[Dataset records — start]

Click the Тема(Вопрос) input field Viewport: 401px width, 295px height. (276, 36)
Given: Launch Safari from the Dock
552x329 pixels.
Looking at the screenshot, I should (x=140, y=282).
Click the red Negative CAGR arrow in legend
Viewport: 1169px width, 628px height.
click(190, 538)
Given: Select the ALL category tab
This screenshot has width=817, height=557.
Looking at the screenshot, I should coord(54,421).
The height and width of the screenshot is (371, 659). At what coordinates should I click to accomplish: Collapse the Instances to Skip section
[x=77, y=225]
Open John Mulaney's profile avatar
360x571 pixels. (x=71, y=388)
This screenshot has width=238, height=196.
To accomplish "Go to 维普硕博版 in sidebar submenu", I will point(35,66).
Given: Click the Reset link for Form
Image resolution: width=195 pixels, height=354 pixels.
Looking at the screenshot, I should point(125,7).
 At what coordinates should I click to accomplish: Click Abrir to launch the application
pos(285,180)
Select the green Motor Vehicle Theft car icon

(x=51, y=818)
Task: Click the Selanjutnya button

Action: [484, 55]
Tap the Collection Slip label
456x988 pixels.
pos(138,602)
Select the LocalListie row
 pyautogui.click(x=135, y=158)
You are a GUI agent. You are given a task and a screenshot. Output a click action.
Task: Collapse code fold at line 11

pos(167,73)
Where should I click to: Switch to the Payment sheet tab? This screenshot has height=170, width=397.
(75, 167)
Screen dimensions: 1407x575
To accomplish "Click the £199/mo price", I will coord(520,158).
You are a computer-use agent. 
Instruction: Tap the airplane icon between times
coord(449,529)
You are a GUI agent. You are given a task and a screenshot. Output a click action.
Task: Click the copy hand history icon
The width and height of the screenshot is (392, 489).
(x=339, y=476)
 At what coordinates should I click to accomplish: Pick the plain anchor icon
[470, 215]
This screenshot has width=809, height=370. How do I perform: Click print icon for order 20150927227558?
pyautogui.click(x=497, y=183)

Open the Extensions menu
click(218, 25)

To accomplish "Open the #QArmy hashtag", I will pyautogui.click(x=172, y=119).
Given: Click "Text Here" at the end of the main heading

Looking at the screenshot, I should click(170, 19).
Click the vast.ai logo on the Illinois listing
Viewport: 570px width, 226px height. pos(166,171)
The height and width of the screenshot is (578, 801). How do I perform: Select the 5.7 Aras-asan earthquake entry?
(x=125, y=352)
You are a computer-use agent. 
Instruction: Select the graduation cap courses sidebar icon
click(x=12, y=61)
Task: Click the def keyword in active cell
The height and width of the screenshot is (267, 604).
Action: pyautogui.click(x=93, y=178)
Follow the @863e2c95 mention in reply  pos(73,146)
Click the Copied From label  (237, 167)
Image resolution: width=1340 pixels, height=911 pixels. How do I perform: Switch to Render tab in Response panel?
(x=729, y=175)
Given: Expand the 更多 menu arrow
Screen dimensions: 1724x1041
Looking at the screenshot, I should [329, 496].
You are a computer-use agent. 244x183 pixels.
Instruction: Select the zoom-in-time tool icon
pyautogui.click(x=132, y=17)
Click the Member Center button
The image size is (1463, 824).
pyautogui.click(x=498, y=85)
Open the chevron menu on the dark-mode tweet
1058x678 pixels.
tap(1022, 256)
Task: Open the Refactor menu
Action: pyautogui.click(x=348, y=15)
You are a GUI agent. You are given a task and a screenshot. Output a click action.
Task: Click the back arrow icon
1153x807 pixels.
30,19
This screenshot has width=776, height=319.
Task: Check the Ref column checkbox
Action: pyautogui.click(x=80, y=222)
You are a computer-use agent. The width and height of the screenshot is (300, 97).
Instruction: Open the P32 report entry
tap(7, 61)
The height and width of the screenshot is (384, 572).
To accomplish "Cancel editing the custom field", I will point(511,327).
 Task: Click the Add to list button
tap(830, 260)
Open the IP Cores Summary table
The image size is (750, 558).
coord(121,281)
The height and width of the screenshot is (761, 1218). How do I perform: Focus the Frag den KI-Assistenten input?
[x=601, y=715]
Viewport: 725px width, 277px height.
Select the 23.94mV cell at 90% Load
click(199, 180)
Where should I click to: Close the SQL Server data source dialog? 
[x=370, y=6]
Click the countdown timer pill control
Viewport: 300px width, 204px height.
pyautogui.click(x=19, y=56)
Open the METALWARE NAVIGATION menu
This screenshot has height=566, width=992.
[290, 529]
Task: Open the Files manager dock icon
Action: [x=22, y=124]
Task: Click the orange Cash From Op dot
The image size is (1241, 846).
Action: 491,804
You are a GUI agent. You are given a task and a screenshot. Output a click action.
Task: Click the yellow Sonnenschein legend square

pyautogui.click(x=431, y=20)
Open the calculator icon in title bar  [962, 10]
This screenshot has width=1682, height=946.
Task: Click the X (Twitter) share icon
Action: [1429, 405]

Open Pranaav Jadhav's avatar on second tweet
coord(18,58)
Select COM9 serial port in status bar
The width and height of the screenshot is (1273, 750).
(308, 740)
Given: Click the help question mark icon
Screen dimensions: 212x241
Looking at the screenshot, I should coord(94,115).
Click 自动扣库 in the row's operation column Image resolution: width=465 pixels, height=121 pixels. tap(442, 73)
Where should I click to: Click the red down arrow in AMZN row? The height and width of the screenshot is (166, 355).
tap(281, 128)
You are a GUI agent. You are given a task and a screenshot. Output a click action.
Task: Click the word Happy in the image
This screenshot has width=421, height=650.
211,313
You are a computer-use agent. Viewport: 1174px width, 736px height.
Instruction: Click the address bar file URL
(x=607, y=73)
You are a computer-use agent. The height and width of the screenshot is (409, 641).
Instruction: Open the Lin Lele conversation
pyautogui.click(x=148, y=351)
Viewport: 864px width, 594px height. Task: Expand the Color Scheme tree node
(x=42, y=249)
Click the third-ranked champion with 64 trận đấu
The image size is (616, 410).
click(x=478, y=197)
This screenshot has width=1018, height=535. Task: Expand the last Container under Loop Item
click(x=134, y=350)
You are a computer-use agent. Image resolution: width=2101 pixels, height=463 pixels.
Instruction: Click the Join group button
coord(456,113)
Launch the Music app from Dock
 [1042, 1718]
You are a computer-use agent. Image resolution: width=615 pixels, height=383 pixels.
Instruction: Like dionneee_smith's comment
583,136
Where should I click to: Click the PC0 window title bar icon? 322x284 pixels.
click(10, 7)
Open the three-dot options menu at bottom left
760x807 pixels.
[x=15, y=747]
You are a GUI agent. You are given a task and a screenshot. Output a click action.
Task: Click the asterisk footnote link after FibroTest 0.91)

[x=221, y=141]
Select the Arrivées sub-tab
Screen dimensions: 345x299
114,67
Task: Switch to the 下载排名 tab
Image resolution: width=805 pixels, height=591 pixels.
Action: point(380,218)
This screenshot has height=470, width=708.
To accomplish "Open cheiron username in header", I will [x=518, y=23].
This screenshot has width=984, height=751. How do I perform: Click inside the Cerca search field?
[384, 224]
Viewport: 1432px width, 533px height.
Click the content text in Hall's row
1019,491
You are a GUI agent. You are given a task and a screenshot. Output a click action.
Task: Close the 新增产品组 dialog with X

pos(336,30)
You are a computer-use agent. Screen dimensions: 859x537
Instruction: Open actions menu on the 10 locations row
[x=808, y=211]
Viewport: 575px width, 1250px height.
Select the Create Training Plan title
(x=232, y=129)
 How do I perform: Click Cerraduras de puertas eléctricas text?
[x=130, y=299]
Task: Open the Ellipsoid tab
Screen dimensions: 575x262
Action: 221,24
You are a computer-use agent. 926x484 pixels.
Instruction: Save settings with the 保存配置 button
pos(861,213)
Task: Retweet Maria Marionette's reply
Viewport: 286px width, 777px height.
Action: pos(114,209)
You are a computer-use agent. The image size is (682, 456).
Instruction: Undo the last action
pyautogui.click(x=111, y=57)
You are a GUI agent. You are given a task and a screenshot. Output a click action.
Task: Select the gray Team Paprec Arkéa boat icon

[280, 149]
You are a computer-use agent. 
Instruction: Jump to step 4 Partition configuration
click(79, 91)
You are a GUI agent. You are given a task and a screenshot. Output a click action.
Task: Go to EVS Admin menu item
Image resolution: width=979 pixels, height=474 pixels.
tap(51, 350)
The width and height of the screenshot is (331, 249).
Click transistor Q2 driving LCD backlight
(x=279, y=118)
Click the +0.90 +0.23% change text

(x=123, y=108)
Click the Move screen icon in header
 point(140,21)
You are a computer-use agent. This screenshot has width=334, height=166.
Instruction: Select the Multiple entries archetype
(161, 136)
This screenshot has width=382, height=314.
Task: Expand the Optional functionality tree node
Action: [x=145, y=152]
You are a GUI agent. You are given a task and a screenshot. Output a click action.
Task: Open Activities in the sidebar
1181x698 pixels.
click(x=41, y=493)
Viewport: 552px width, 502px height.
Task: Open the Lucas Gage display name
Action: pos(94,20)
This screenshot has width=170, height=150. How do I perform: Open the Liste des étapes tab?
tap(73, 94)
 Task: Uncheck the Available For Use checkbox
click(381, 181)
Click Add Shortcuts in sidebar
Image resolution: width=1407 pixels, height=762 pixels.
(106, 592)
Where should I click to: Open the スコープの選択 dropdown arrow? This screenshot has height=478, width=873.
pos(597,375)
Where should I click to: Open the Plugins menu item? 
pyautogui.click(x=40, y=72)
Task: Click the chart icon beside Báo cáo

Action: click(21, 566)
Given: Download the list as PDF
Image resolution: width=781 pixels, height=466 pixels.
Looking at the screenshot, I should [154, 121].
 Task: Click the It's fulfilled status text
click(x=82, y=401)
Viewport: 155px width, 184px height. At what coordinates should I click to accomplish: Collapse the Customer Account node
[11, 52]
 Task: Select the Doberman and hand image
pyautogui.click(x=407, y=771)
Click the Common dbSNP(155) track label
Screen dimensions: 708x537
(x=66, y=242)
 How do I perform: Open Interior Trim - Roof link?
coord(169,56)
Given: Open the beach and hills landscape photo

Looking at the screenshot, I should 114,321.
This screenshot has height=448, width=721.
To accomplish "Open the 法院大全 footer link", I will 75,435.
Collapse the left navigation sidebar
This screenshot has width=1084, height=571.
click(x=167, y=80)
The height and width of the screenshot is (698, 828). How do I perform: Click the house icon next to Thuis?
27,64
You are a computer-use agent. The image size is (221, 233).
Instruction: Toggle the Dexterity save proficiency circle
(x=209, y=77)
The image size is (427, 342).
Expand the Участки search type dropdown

[Dataset records — finish]

#### Task objective:
Only lines that contain "will" are needed, so copy each of them from the data.

#### Solution to this task:
To accomplish "Go to 维普硕博版 in sidebar submenu", I will point(35,66).
To accomplish "Click the £199/mo price", I will coord(520,158).
To accomplish "Open the #QArmy hashtag", I will pyautogui.click(x=172, y=119).
To accomplish "Cancel editing the custom field", I will point(511,327).
To accomplish "Open cheiron username in header", I will [x=518, y=23].
To accomplish "Open the 法院大全 footer link", I will 75,435.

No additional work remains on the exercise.